The advantage to this is twofold. First, I would be able to fine tune the split between running and walking, as well as the speeds of each. And second, I would have a measure of confidence that I will be able to sustain a steady pace and finish, two fundamental goals.

Now, I have to say that I went to college with Jeff Galloway, along with Bill Rodgers and Ambi Burfoot. They were all on the track team at the small (1800 students) school I attended in CT. The latter two, of course, are Boston Marathon winners, and Jeff Galloway is well known as a proponent of the Run/Walk method of training and racing. http://www.jeffgalloway.com/training/run-walk/ And even in EN, we know the value of planning to walk the aid stations, and know that won’t really slow you down. But I’m not talking about running for 9 minutes, walking for 1, etc. And I’m not viewing myself taking walking “breaks”.

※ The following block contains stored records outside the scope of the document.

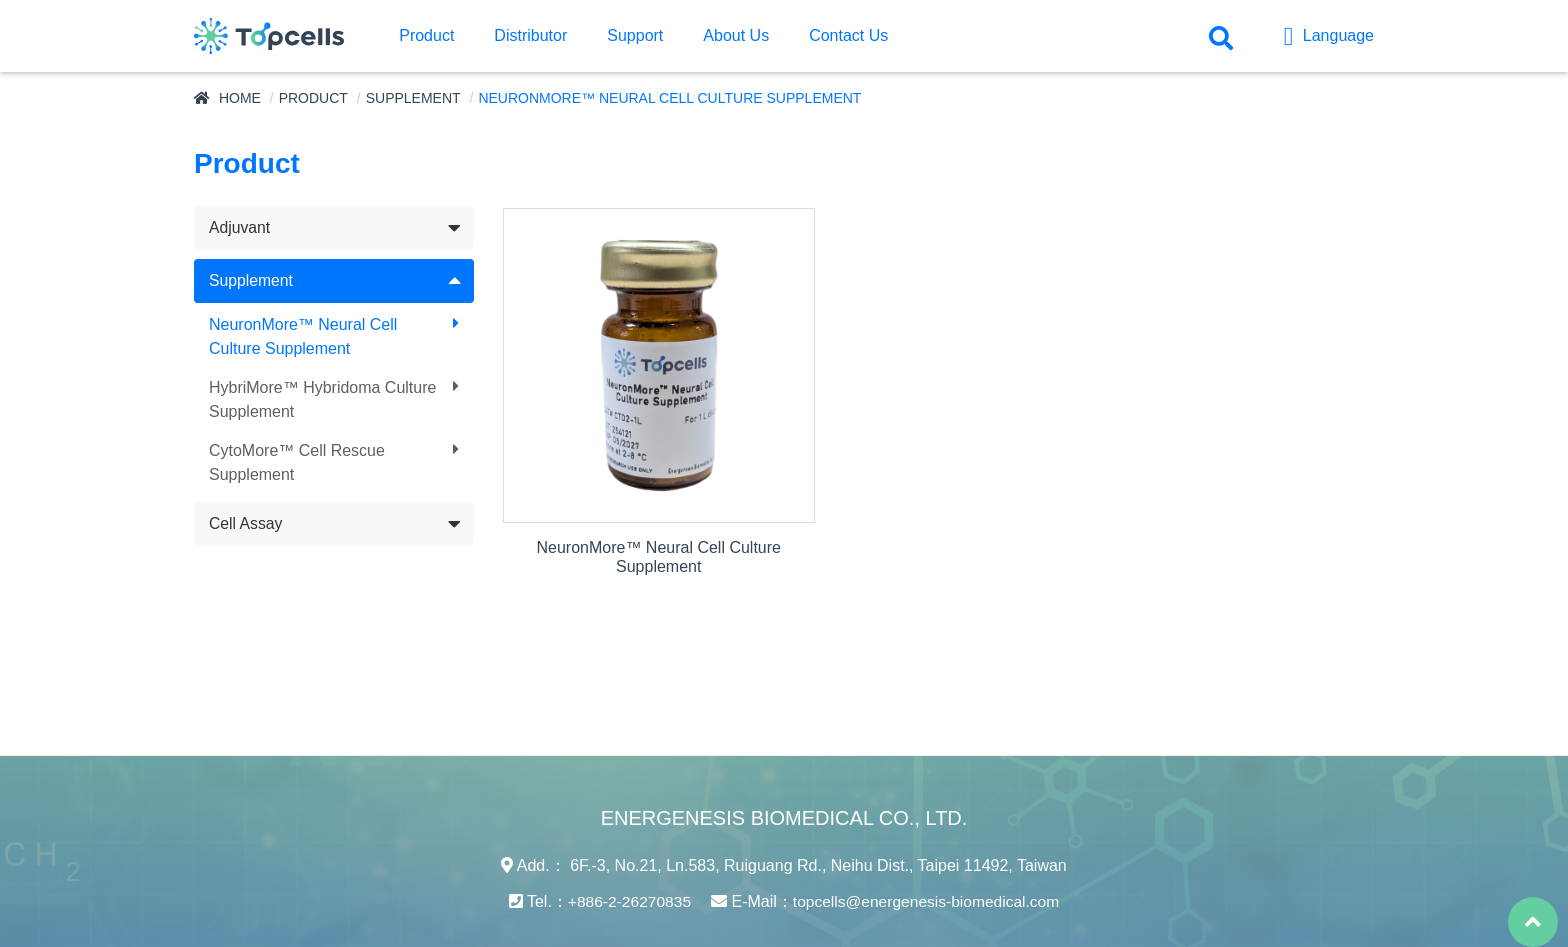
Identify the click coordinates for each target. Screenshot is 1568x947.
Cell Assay (246, 524)
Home (240, 98)
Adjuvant (240, 227)
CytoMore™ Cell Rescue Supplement (297, 463)
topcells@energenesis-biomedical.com (928, 858)
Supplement (413, 98)
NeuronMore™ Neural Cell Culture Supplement (303, 337)
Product (313, 98)
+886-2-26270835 (625, 858)
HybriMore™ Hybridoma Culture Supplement (323, 400)
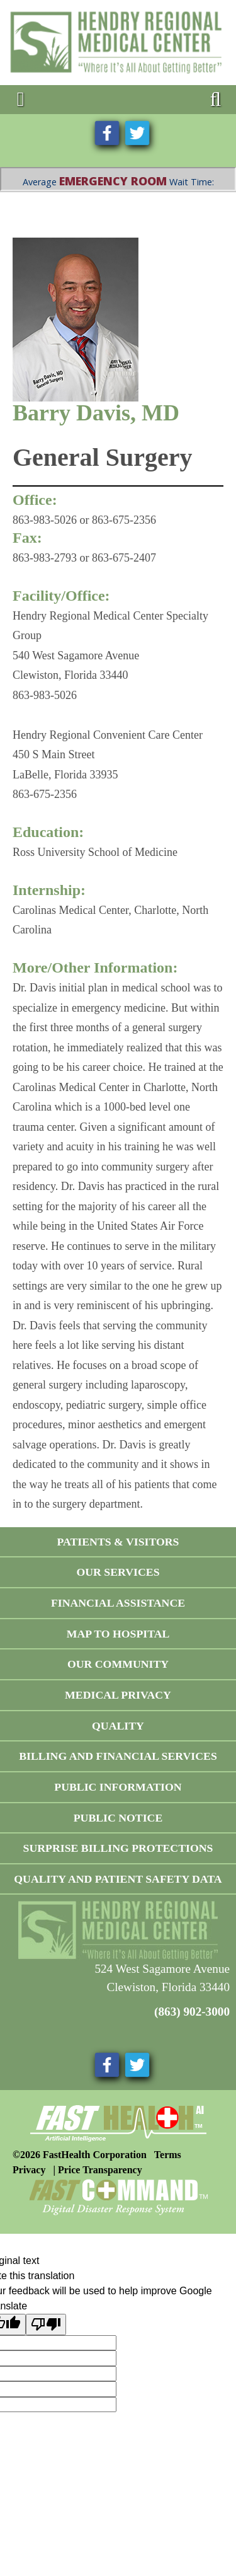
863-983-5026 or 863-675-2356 (84, 520)
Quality (118, 1725)
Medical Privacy (118, 1695)
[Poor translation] (46, 2324)
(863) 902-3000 (192, 2011)
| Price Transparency (97, 2169)
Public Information (117, 1787)
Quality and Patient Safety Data (118, 1879)
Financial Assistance (118, 1603)
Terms (167, 2154)
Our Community (118, 1664)
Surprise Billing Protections (118, 1848)
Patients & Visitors (118, 1541)
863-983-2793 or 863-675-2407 (84, 558)
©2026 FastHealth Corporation (80, 2154)
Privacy (29, 2169)
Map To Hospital (118, 1633)
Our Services (117, 1572)
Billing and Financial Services (118, 1756)
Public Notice (118, 1817)
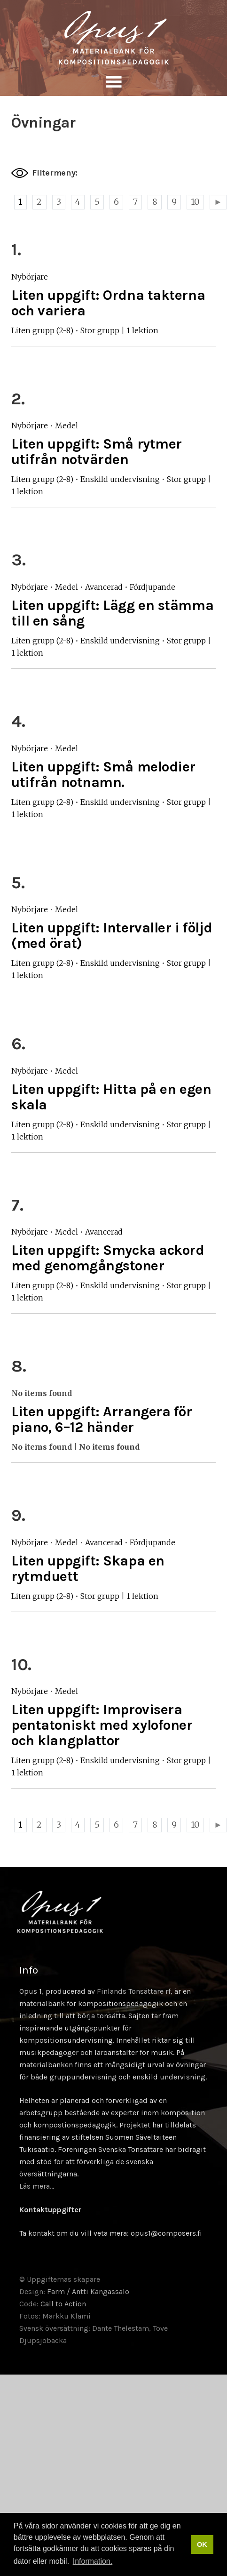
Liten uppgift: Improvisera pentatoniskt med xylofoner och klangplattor (101, 1725)
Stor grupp (99, 330)
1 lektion (142, 330)
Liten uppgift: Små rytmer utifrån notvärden (96, 451)
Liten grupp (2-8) (42, 330)
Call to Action (63, 2303)
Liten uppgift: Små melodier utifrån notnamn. (103, 774)
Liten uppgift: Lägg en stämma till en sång (112, 613)
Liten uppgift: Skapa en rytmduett (87, 1568)
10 (195, 201)
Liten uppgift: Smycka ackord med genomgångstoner (107, 1258)
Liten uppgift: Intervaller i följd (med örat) (111, 935)
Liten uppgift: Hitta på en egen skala (111, 1097)
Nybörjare (29, 276)
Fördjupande (152, 587)
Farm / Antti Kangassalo (88, 2291)
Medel (66, 425)
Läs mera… (36, 2186)
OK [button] (202, 2544)
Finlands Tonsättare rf (134, 1991)
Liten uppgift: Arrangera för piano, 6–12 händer (101, 1419)
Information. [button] (92, 2561)
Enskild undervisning (120, 479)
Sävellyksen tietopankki (113, 37)
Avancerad (104, 587)
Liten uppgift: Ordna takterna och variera (108, 303)
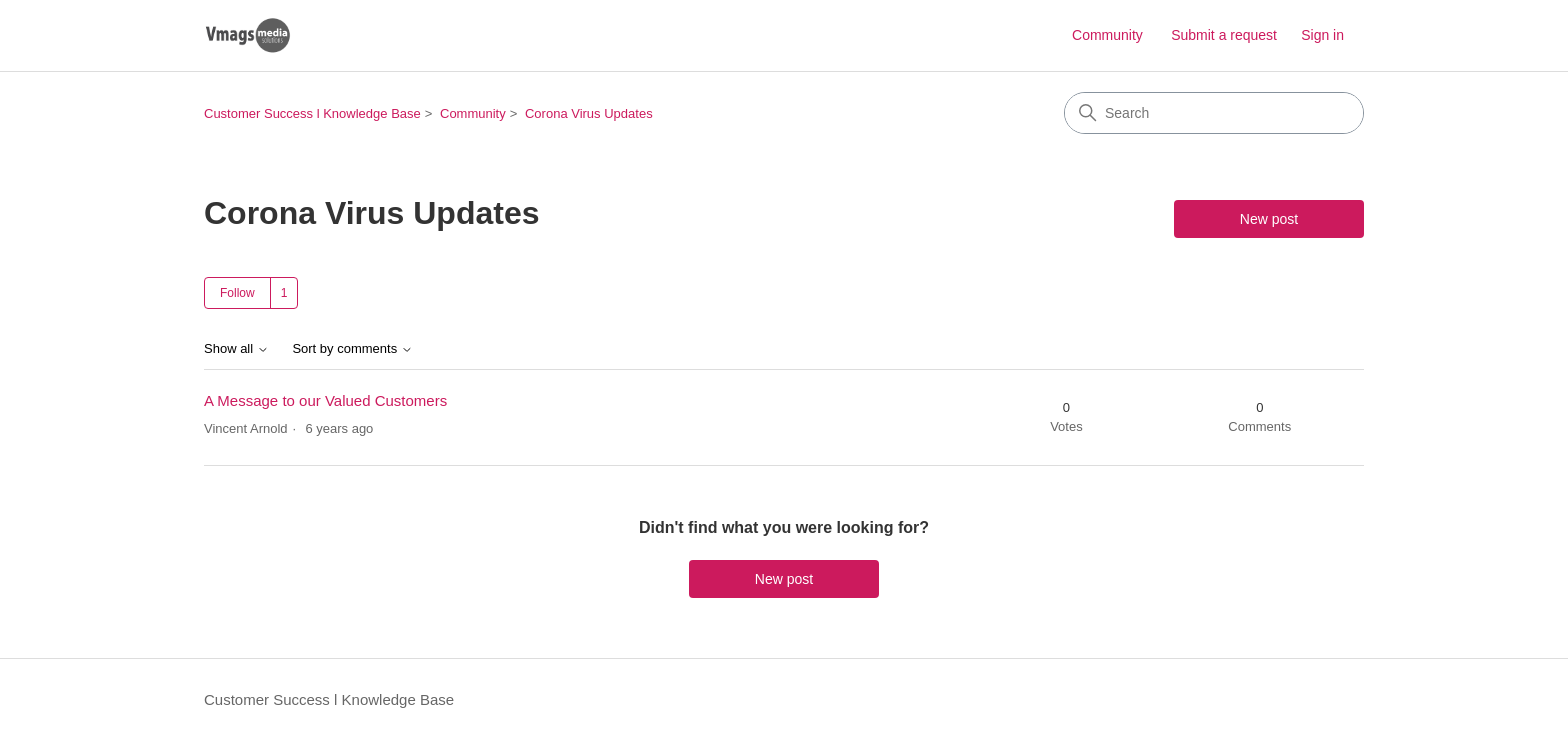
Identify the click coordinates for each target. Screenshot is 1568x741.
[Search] (1214, 113)
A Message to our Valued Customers (325, 400)
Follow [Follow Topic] (237, 293)
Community (1107, 35)
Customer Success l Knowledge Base (312, 113)
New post (1269, 219)
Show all (236, 349)
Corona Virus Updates (589, 113)
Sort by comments (352, 349)
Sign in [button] (1322, 35)
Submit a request (1224, 35)
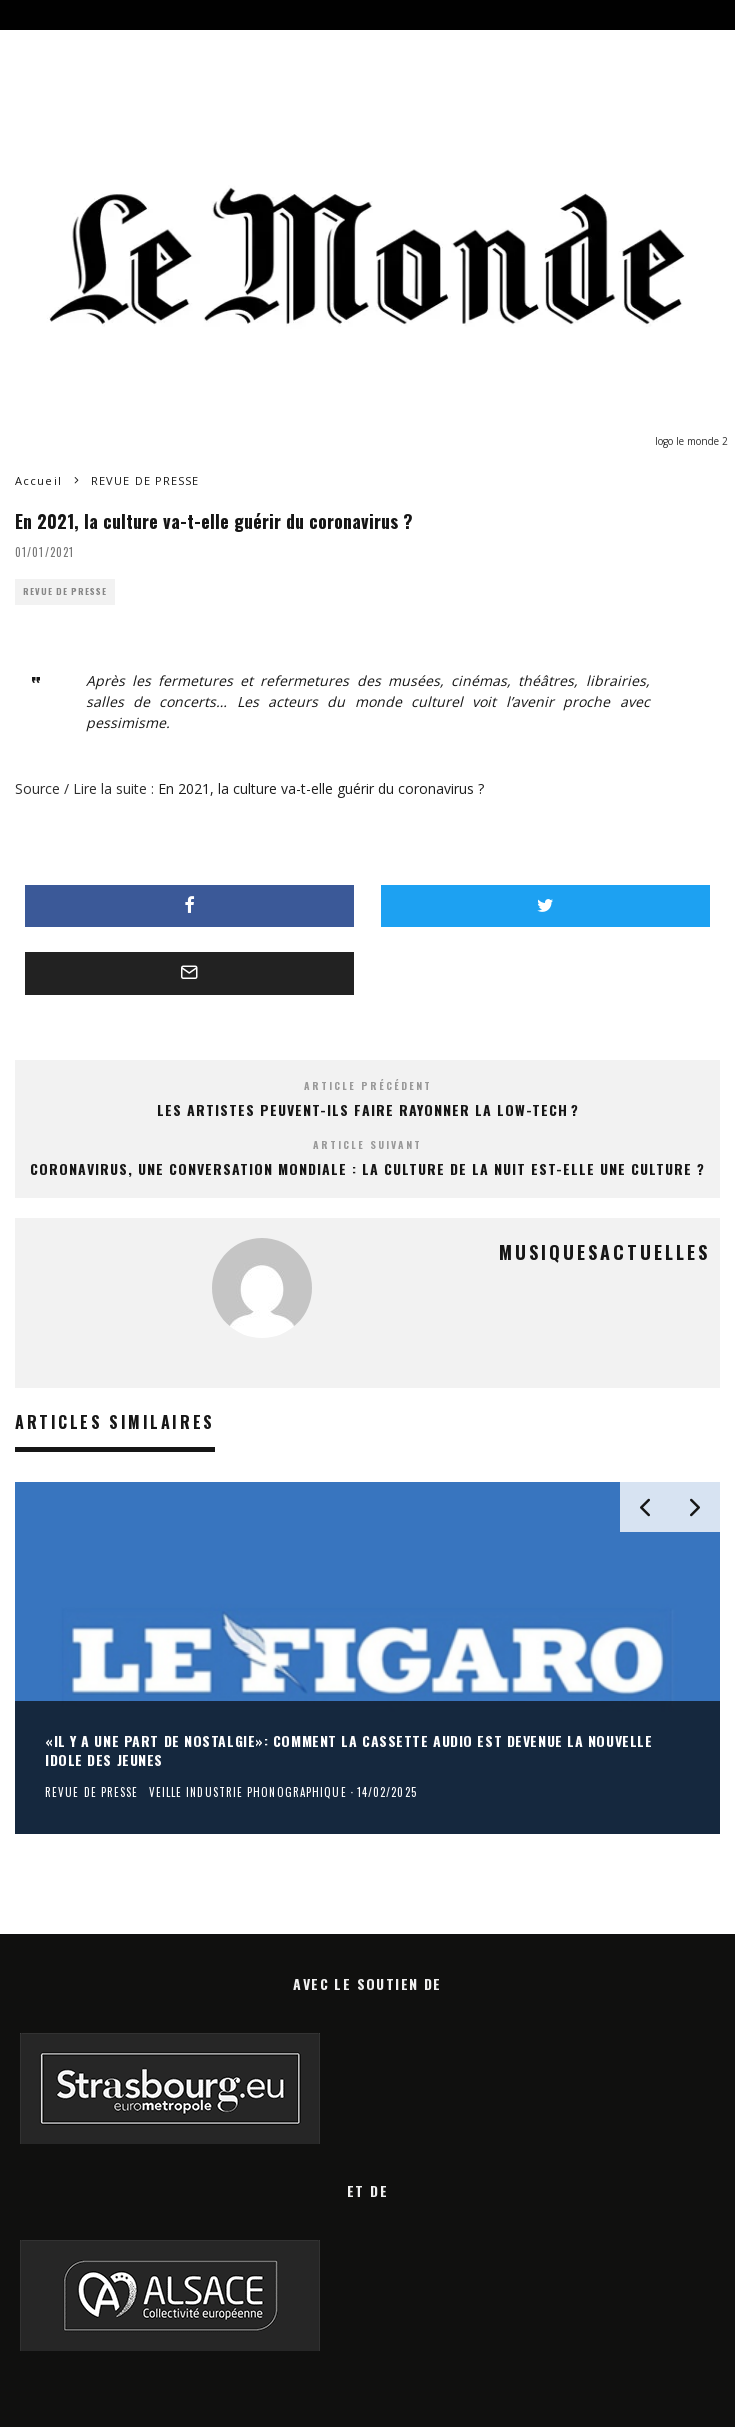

My intent is to run 5’, walk 5’. From the very start out of T2. At the fastest speeds I can sustain in each for the 6+ hours I expect it will take me to finish. So that is what I have begun to train: start the training session with five minutes of walking, switch to running after 5’, return to walking for another five, lather, rinse and repeat. Playing around with pacing for the past two weeks, I seem to be able to sustain walking in the range of 15-17’ miles, and running in the range of 10’-12’. Back in 2011, an EN member created an Excel spreadsheet which takes those paces, and the ratio between running and walking, and shows the distance I will be covering from each, as well as my overall time. I am currently at 50’ 5-6x/week, and plan on being at 1 hour 6x/ week at the end of the month, with a “long” “run” of 1: 40 this week, building to 2.5 by September.

This whole project has turned around my mentality from resignation (“I’m afraid I’ll end of walking after mile 1X”) to engagement, eager to find out what eventually happens. But no matter what, I’m still gonna retire from IM on October 10.